*** Data provided ***
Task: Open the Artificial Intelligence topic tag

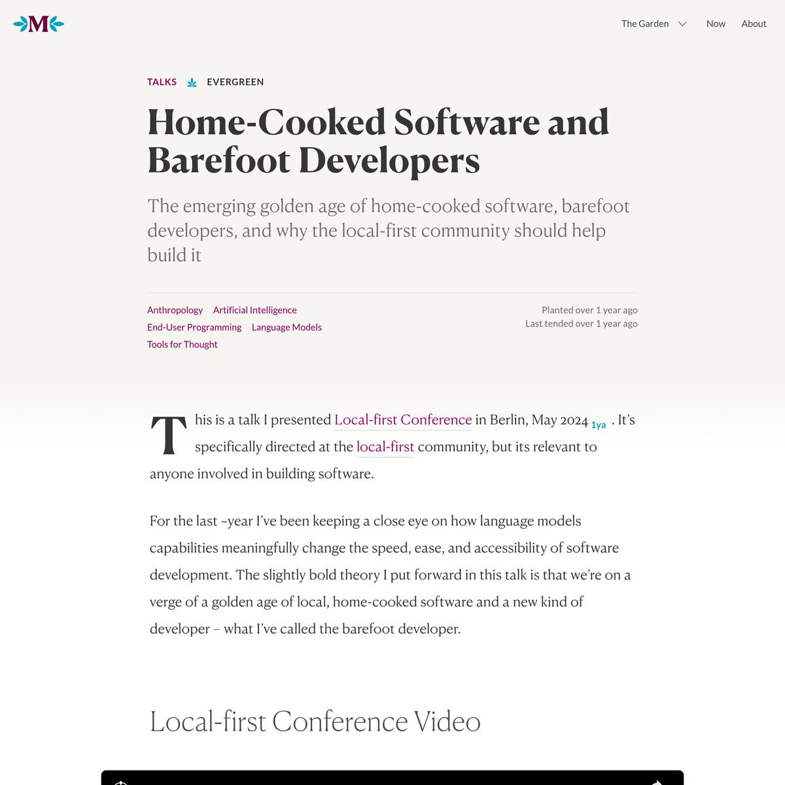Action: [254, 310]
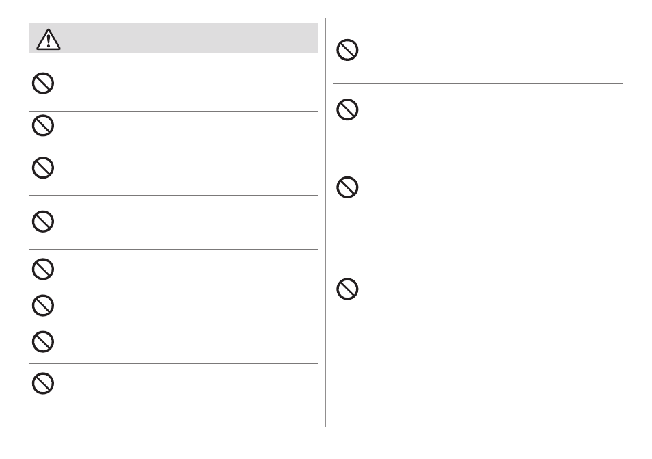Image resolution: width=652 pixels, height=459 pixels.
Task: Click the third prohibition icon in left column
Action: 43,168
***
§ **Activity**: An exact transcription of all the entries is required, without the pictures.

§ **Result for this exercise**:
Task: Open the Artificial Intelligence topic tag

Action: [254, 310]
Image resolution: width=652 pixels, height=459 pixels.
Task: Click the third prohibition icon in left column
Action: 43,168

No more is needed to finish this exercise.